AVAILABLE DATA.
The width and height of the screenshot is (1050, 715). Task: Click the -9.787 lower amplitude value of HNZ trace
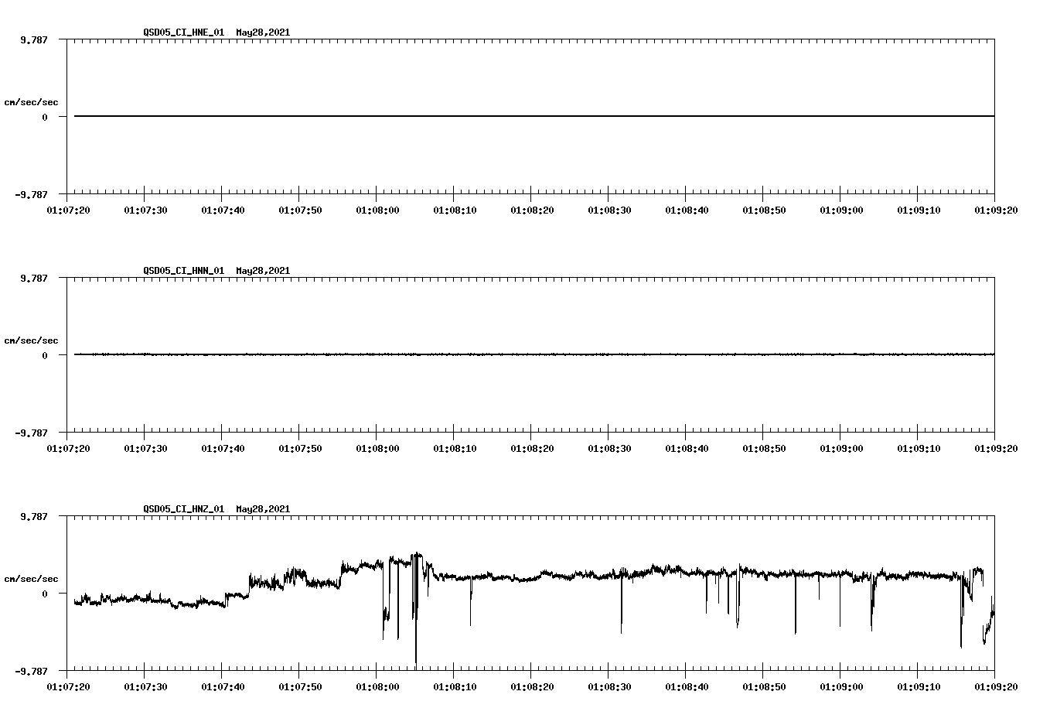[x=31, y=669]
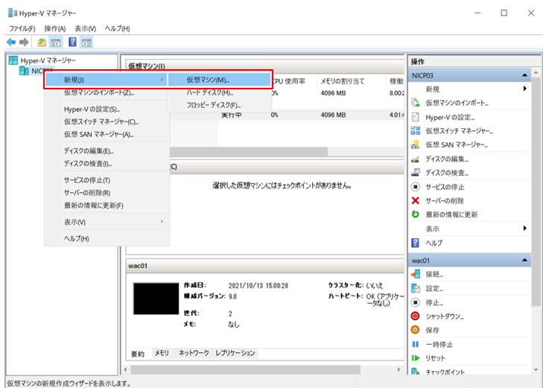Click the blue Help question-mark toolbar icon
The height and width of the screenshot is (388, 543).
point(72,42)
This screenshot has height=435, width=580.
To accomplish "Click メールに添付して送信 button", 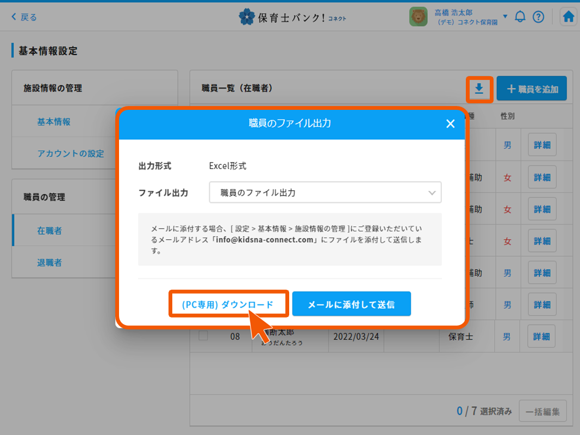I will pos(351,305).
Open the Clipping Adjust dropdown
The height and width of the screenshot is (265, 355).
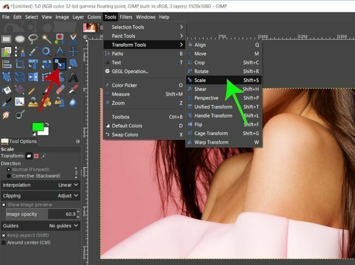coord(40,196)
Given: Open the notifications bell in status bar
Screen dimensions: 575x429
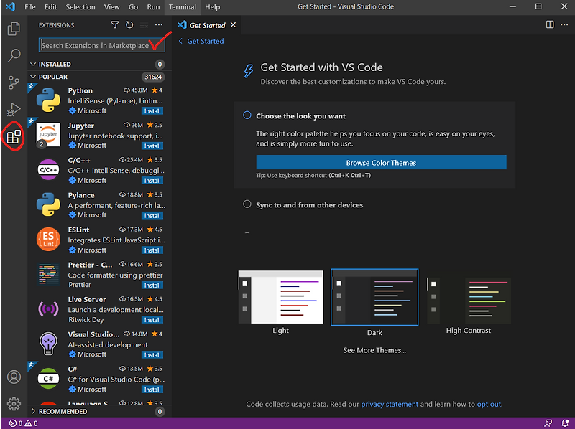Looking at the screenshot, I should coord(565,423).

ACTION ITEM. Which lines of the material above hold the string "Open"? Pull them out.

ANSWER TO THIS EXERCISE.
Open the Clipping Adjust dropdown
Given: Open the notifications bell in status bar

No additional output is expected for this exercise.